This article was published in March of 2023 and reviews the most up-to-date progress in pyridoxine-dependent epilepsy (PDE-ALDH7A1). I’ve included the original article here. CurePDE has broken up the article into smaller sections and adapted it for non-medical readers looking for a concise introduction to the topic using plain scientific language. We are aware that we have different types of readers, and thus, we will present information in a more direct scientific language and in a simplified version as well.
If you would like to read the introduction, please go here.
Three forms of PDE, a scientific perspective
Since the initial description of PDE, additional clinical reports of patients with PDE have appeared. In a review of the Medline database, between 1954 and 2022, 333 papers concerning PDE have been published. It is now established that there are at least three forms of PDE which need to be studied in order to develop specific treatments for PDE.
The first form is associated with variants of the PNPO gene, which encodes an enzyme pyridox(am)ine 5′‐phosphate oxidase. This condition is designated as PDE‐PNPO, or PNPO deficiency, and an important feature of this disorder is that approximately 60% of affected patients require treatment with pyridoxal‐5′‐phosphate (PLP), the biologically active form of pyridoxine, rather than pyridoxine.
The second form of PDE discovered in 2016 is due to variants in PLPBP gene, which encodes PLP homeostasis protein (PLPHP) involved in the control of PLP levels. PLP binds to PLPHP, but little is known about the function of this protein. The most thoroughly studied form of PDE is due to biallelic pathogenic variants in ALDH7A1, the gene that encodes the enzyme α‐aminoadipic acid semialdehyde (α‐AASA) dehydrogenase.

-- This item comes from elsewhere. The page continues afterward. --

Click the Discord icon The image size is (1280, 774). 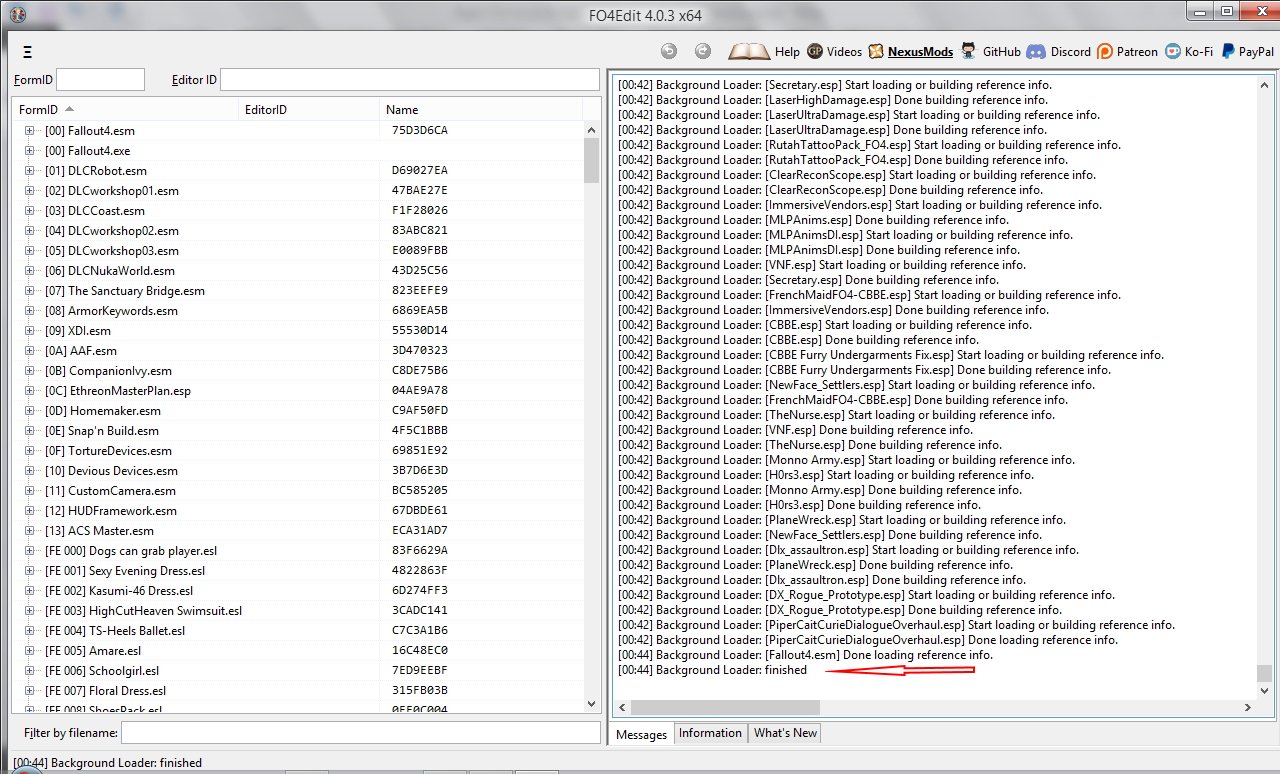coord(1036,51)
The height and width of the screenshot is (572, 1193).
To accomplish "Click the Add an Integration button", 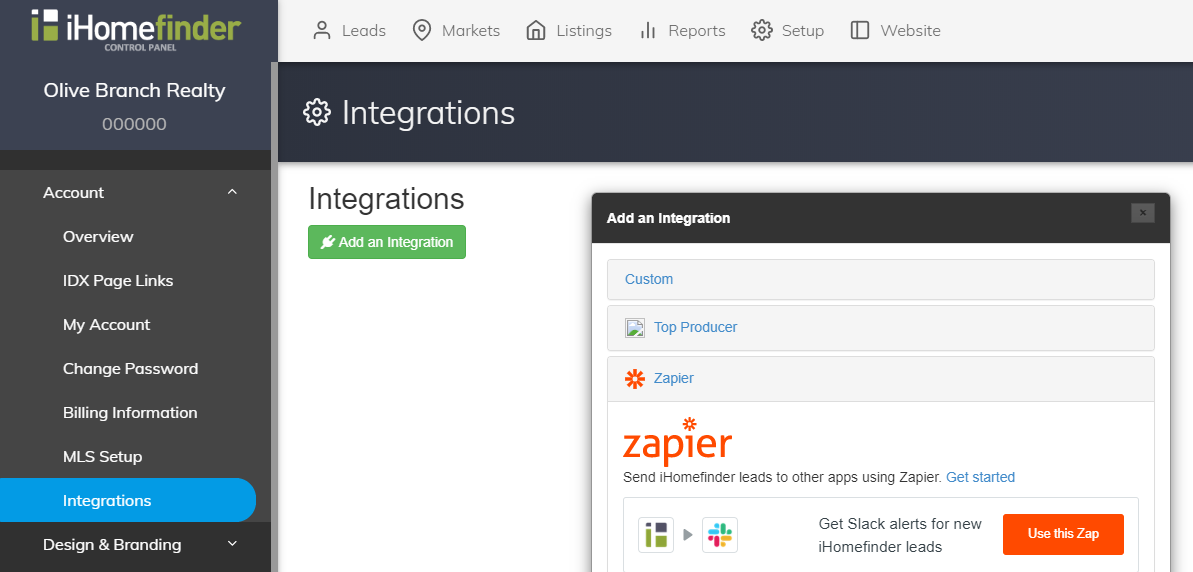I will [387, 242].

PDE‐ALDH7A1 is a metabolic encephalopathy due to an inborn error of lysine catabolism resulting in absence or dysfunction of α‐AASA dehydrogenase (also known as antiquitin), the enzyme that converts α‐AASA to α‐aminoadipic acid. The underlying pathophysiology is due to an accumulation of several intermediate metabolites in the lysine biochemical pathways resulting in deactivation of PLP, the compound that is required for the function of more than 160 enzymatic activities in human cells. Dysfunction of one or several PLP‐dependent enzymes likely contributes to the epileptic encephalopathy experienced by these patients.
Natural history of patients is variable, both with respect to control of seizures and intellectual development. While the sine qua non of PDE is that the affected patient’s seizures only come under (often dramatic) control once pyridoxine is added, there are patients who, over time, may require one or more anti‐ seizure medications. Approximately 75% of patients have some degree of neurodevelopmental disability, ranging from mild to severe intellectual disability, autistic features, and other behavioral problems. Verbal skills, particularly expressive language, tend to be more impaired. Patients with later‐onset of seizures and those with a prompt early diagnosis and treatment tend to have a better prognosis, but this is not always the case.
Three forms of PDE, a simplified perspective
Since we first learned about Pyridoxine-Dependent Epilepsy (PDE), more cases have been reported. Between 1954 and 2022, 333 papers about PDE have been published. Now, we know there are at least three forms of PDE, and we need to study them to find specific treatments.
The first form is linked to changes in the PNPO gene, which makes an enzyme called pyridox(am)ine 5′‐phosphate oxidase. This type is called PDE‐PNPO, and about 60% of these patients need treatment with pyridoxal‐5′‐phosphate (PLP), the active form of pyridoxine, instead of pyridoxine itself.
The second form, discovered in 2016, comes from changes in the PLPBP gene, which makes a protein (PLPHP) involved in controlling PLP levels. PLP and PLPHP work together, but we don’t know much about PLPHP’s job.
The third form is the most studied form of PDE and occurs because of issues in the ALDH7A1 gene, which makes the enzyme α‐aminoadipic acid semialdehyde (α‐AASA) dehydrogenase. PDE‐ALDH7A1 is a metabolic problem causing a breakdown in lysine, leading to a lack or dysfunction of α‐AASA dehydrogenase. This enzyme normally changes α‐AASA into α‐aminoadipic acid. The problem comes from a buildup of substances in the lysine pathways, which deactivates PLP. PLP is needed for over 160 activities in human cells. Issues with PLP-dependent enzymes likely contribute to the epilepsy in these patients.
Patients’ experiences can vary, both in controlling seizures and intellectual development. A key feature of PDE is that seizures only get better when pyridoxine is added, but some patients may need other seizure medications over time. About 75% of patients have some level of neurodevelopmental issues, ranging from mild to severe intellectual problems, autism features, and other behavior difficulties. Verbal skills, especially expressive language, are often more affected. Patients with later-onset seizures and those diagnosed and treated early usually have a better outlook, but not always.